Io penso che non si possa prefigurare una sopravvivenza degli indipendenti con il crollo delle grandi maisons.
Il ragionamento secondo cui “dopotutto ai piccoli produttori bastano piccoli numeri per sopravvivere” - se non l’ho frainteso - è troppo semplicistico: se crolla l’intero mercato dell’orologeria meccanica, soprattutto nell’alto di gamma, crolla anche il mercato di nicchia, perché vengono strozzate sia la domanda sia l’offerta.
Dal lato della domanda, come ho già osservato quando parlavamo di smartwatch, le persone amano collezionare esemplari particolari - per pregio, bellezza, rarità, prestigio - di oggetti che appartengono al costume.
Una passione non nasce dal nulla, ma è l'evoluzione dell'interesse o della curiosità verso un oggetto di uso sufficientemente diffuso, quand'anche in ambiti ristretti.
Che fine hanno fatto i collezionisti di... portasigarette? E di bastoni da passeggio?
Di quanta salute gode il mercato dei francobolli?
E per venire più vicino a noi: quanti sono i collezionisti di orologi da tasca?
Finché l'orologio da polso è un accessorio al polso di miliardi di persone, ce ne saranno alcuni milioni che guarderanno con curiosità all’orologeria meccanica: quelli che cercano lo status symbol, quelli che cercano l'investimento, ma anche quelli affascinati dalla qualità dell'oggetto.
Per molti di questi l’attenzione può evolversi in passione e collezionismo.
Per la cerchia ancora più ristretta di quanti ne hanno le possibilità economiche la passione sarà rivolta anche all’alto di gamma, partendo inevitabilmente dai marchi più conosciuti.
Solo alcune centinaia arriveranno ancora a conoscere ed apprezzare l’orologeria indipendente, al termine di un cammino le cui tappe sono state tutte necessarie.
Se salta una delle “tappe” – se cioè l'oggetto perde di riconoscibilità sociale e di attrattiva, se falliscono le case conosciute, ecc. -, allora il mare degli acquirenti (e potenziali appassionati) si prosciuga e la passione diventa in pochi anni quella di una nicchia nostalgica, insufficiente ad alimentare qualsiasi “vocazione” all’orologeria di alta qualità.
La questione si pone in termini simili dal lato dell’offerta.
I grandi orologiai non sono fiori nel deserto, ma figli di una tradizione, anche perché si sono formati nelle scuole tecniche specializzate presenti nei principali distretti produttivi.
E se non sono entrati sin da ragazzi in queste scuole, è in ogni caso in Svizzera (o in Sassonia) che sono quasi sempre andati a “sciacquare i panni in Arno”, a perfezionarsi.
Tra i moltissimi che hanno intrapreso quel cammino, solo alcuni avevano la genialità per emergere.

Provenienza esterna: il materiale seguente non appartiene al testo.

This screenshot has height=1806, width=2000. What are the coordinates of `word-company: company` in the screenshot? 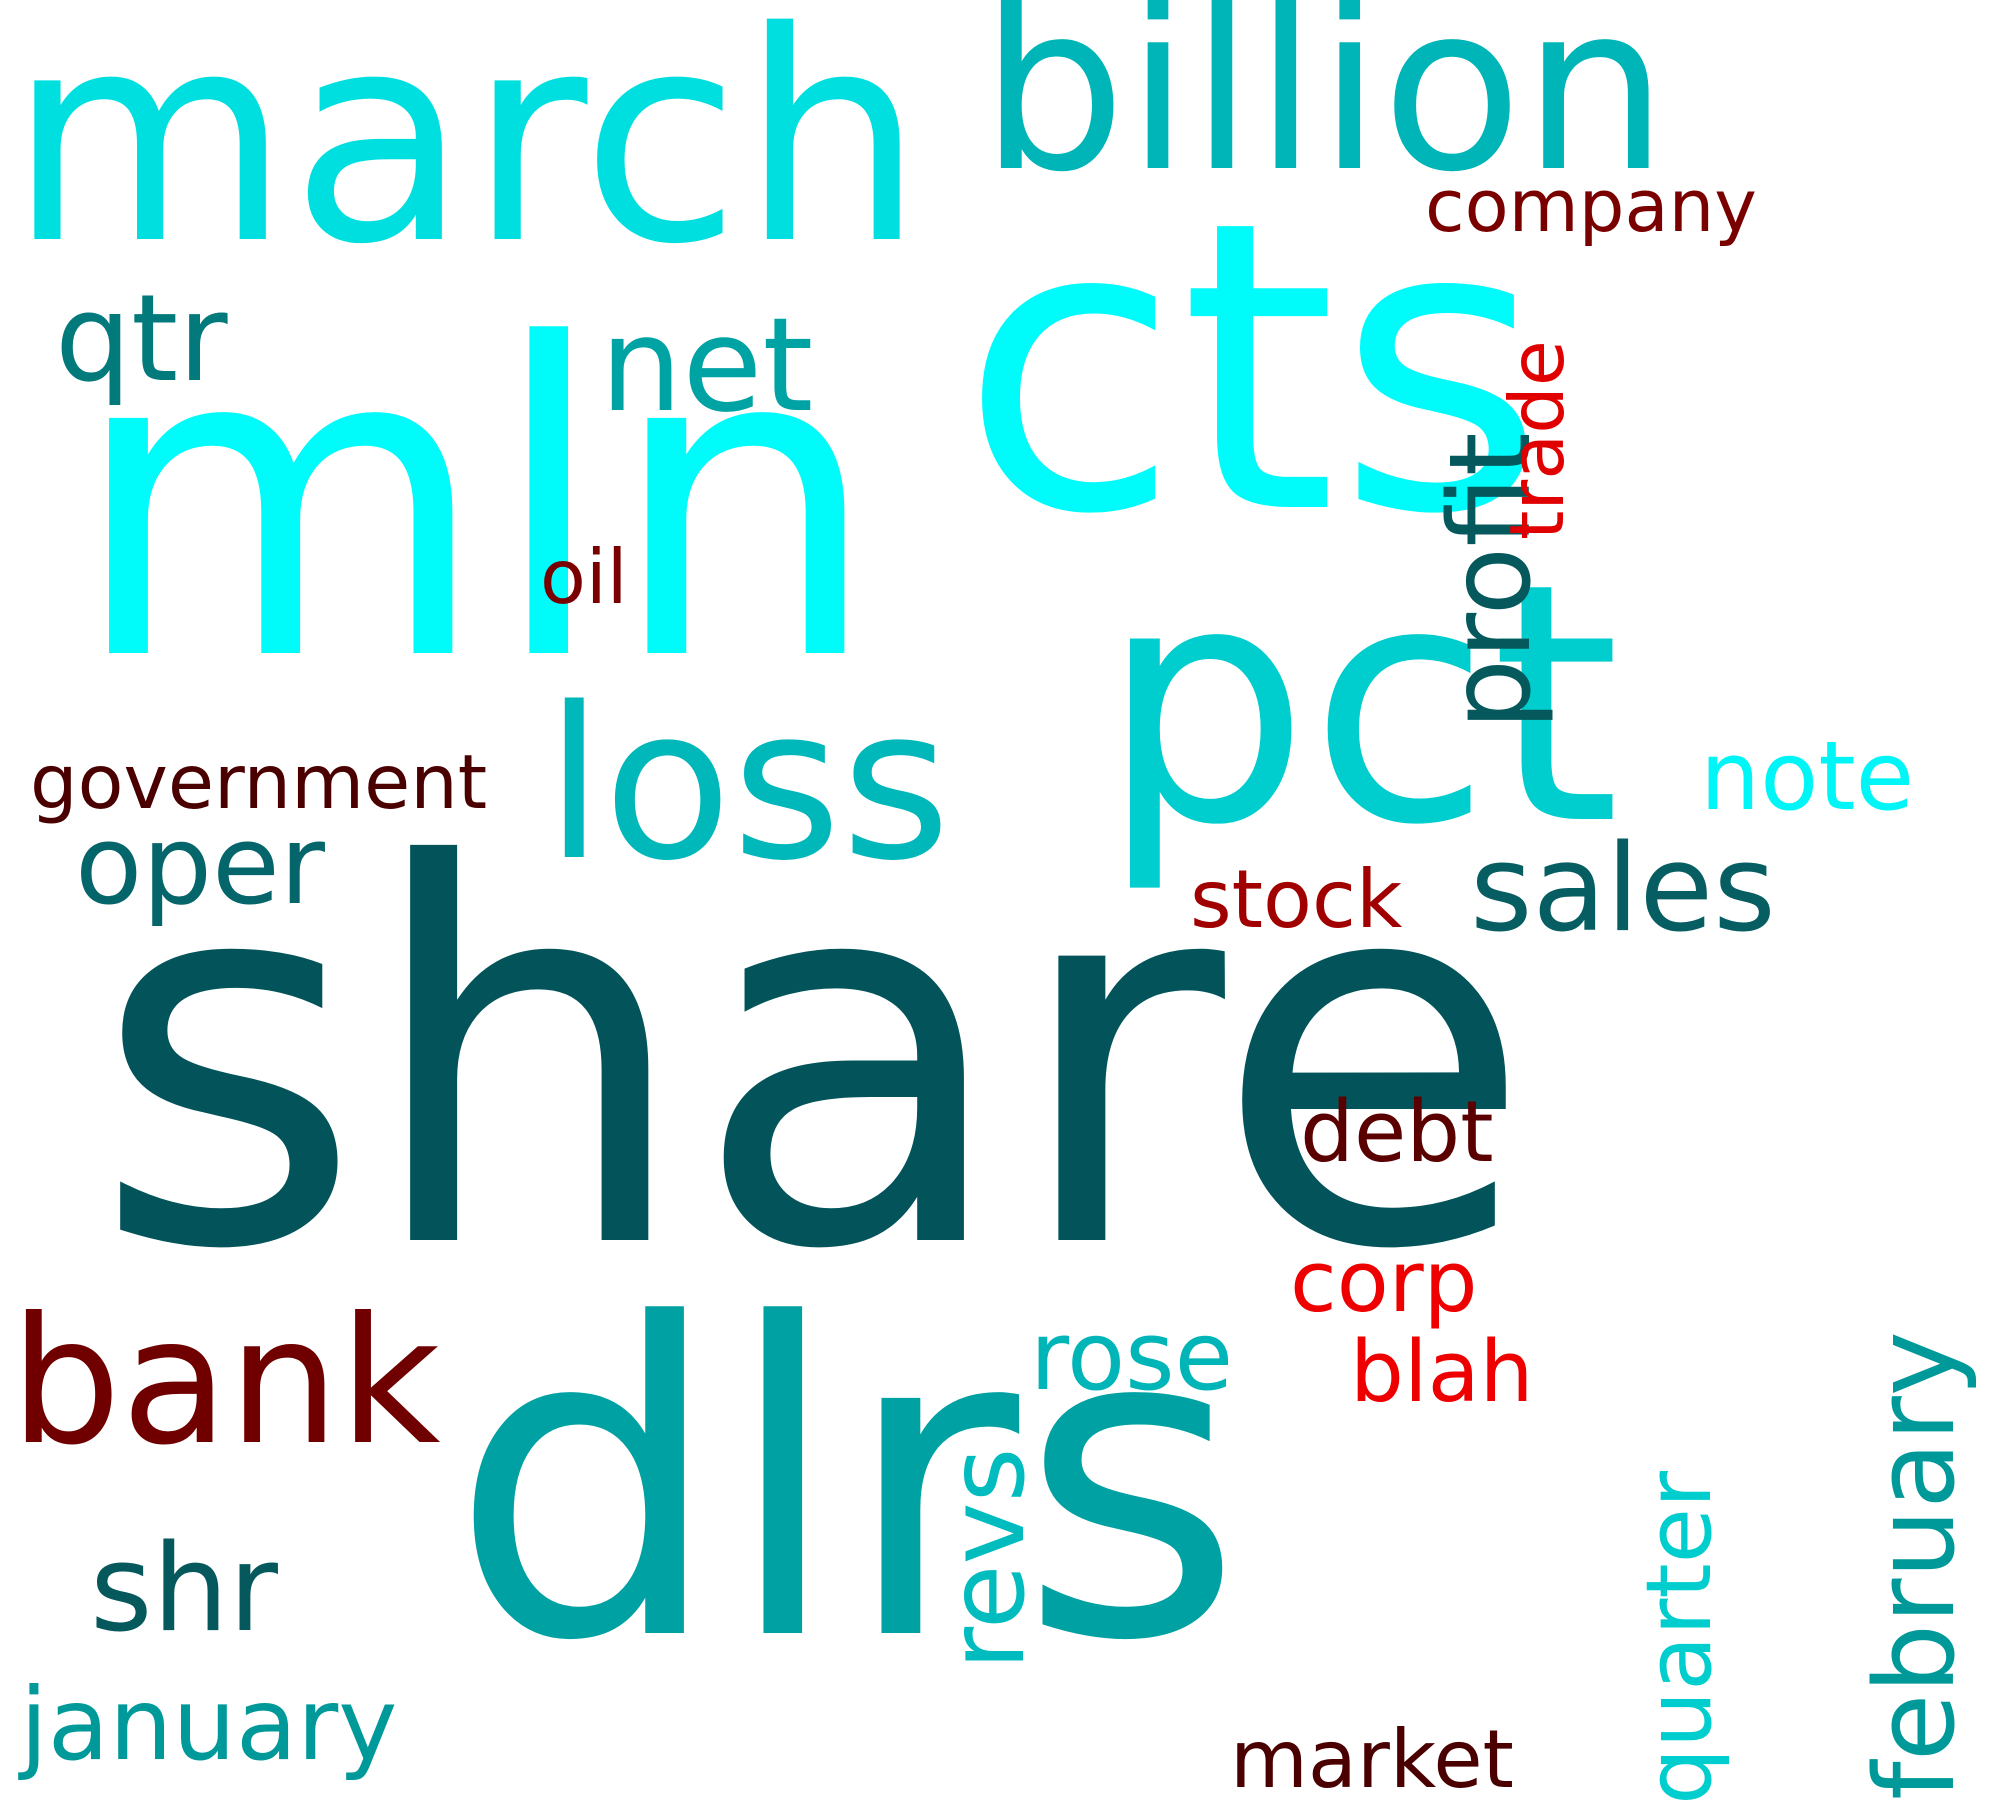 It's located at (1591, 206).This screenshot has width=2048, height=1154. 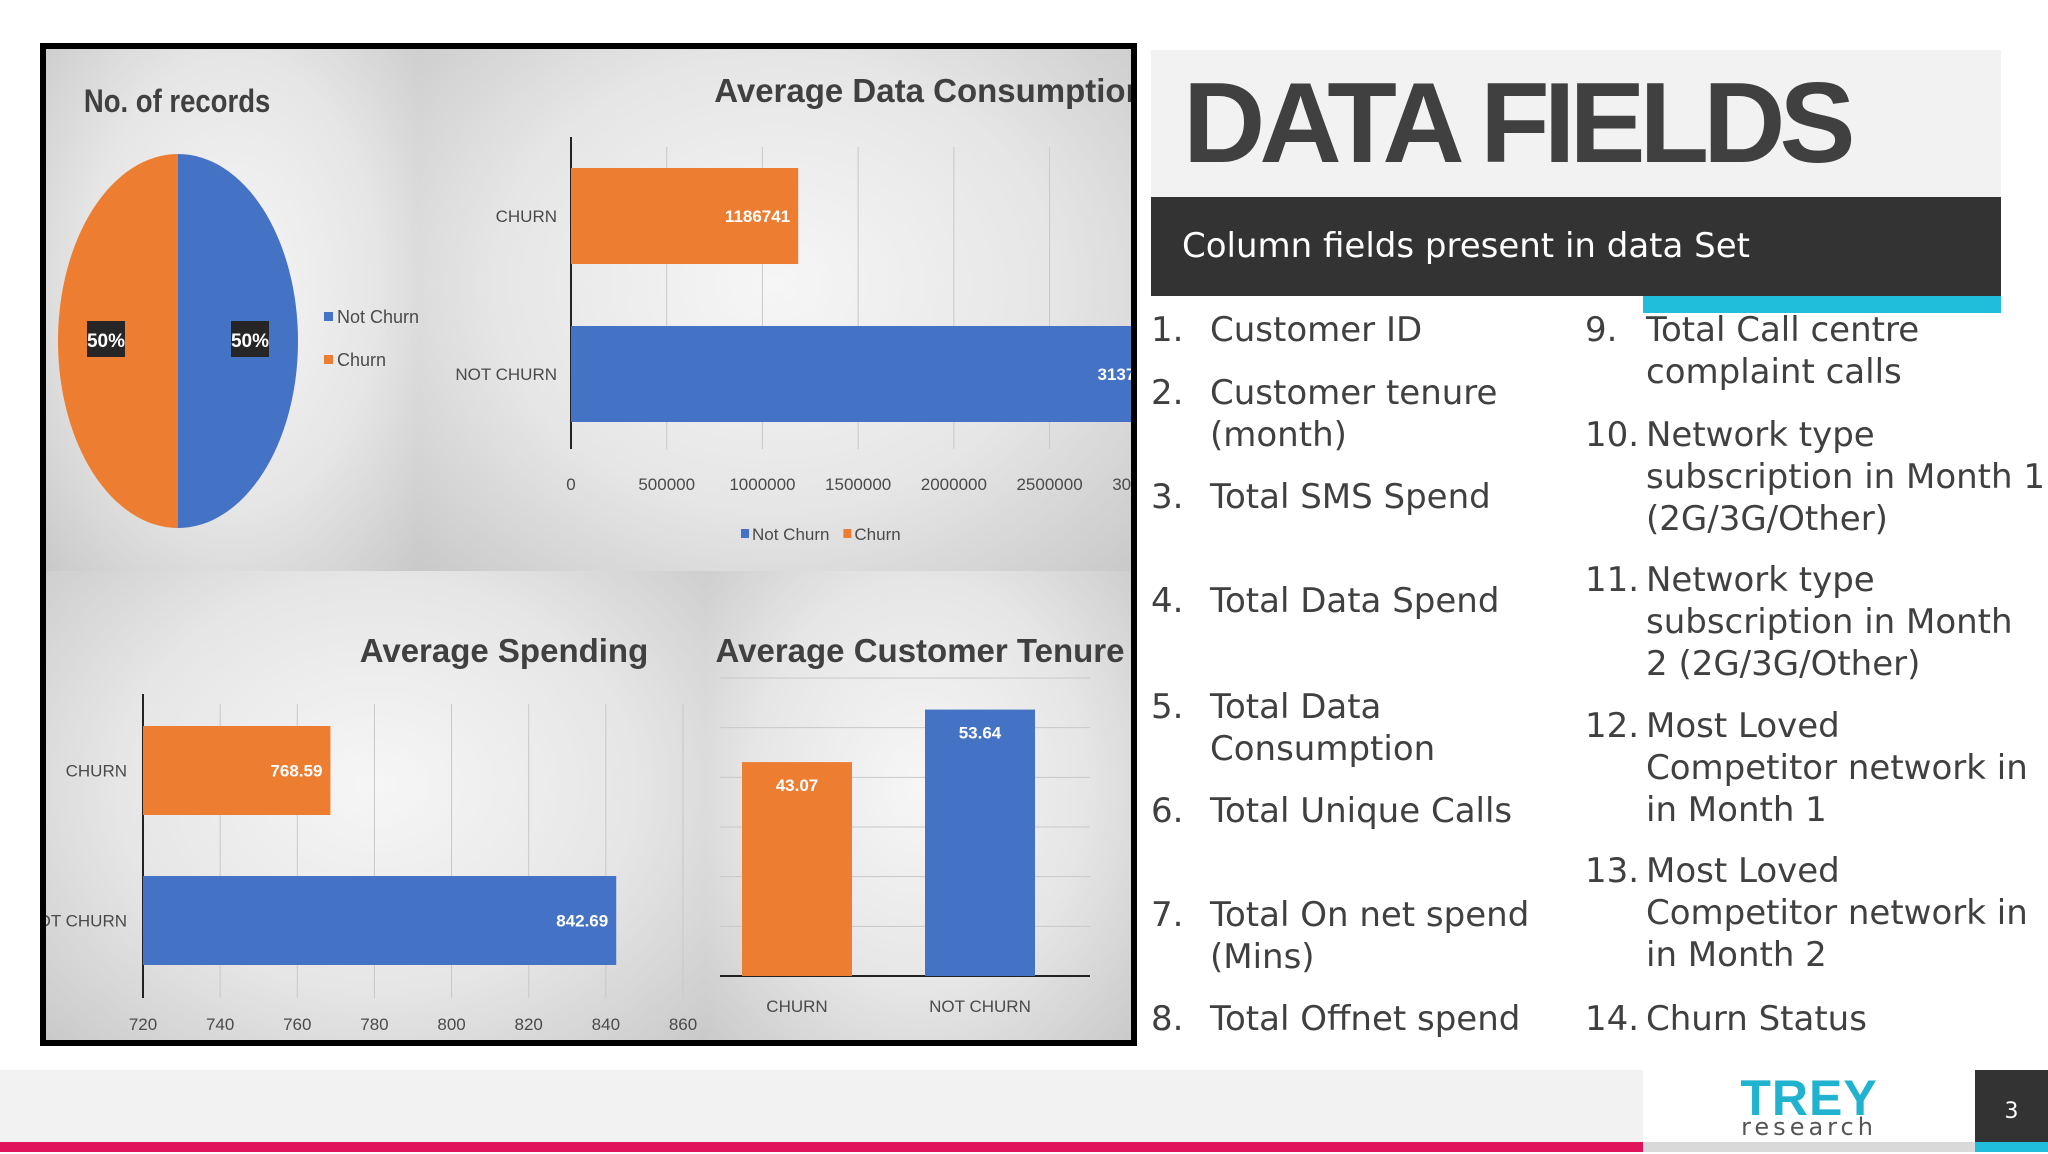 I want to click on page-number-box, so click(x=2012, y=1111).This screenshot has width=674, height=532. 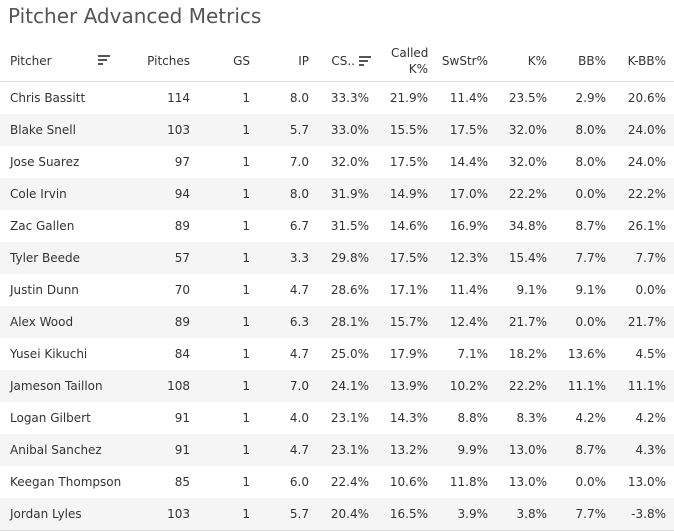 I want to click on column-header: CS.., so click(x=347, y=61).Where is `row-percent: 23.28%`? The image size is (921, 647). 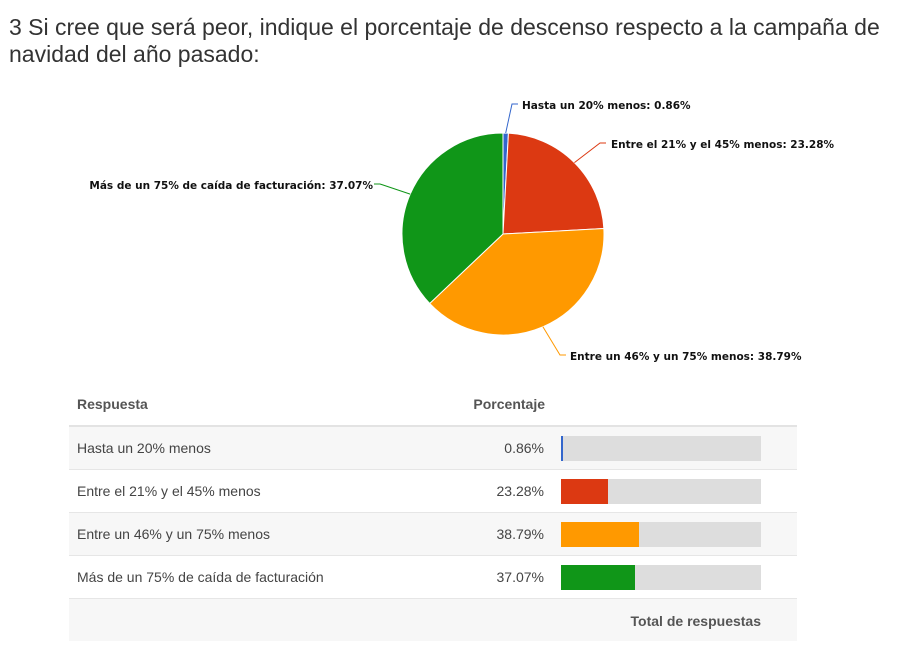
row-percent: 23.28% is located at coordinates (520, 491).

Se non fosse esistito un settore florido, con prospettive professionali per tutti (anche per chi non emerge), in pochi si sarebbero cimentati in quest’arte.
Il discorso vale per gli orologiai più importanti, ma anche per i loro collaboratori, che vengono ovviamente assunti con una formazione di base già solida.
Inoltre, gli orologiai hanno bisogno di componenti meccaniche sofisticate, che in molti casi non possono sviluppare interamente da soli (spirali, rubini).
Ecc.
Insomma: se saltano le strutture portanti dell’edificio (da Longines a Omega, da Rolex a Patek, ecc.) salta anche la mansarda degli indipendenti.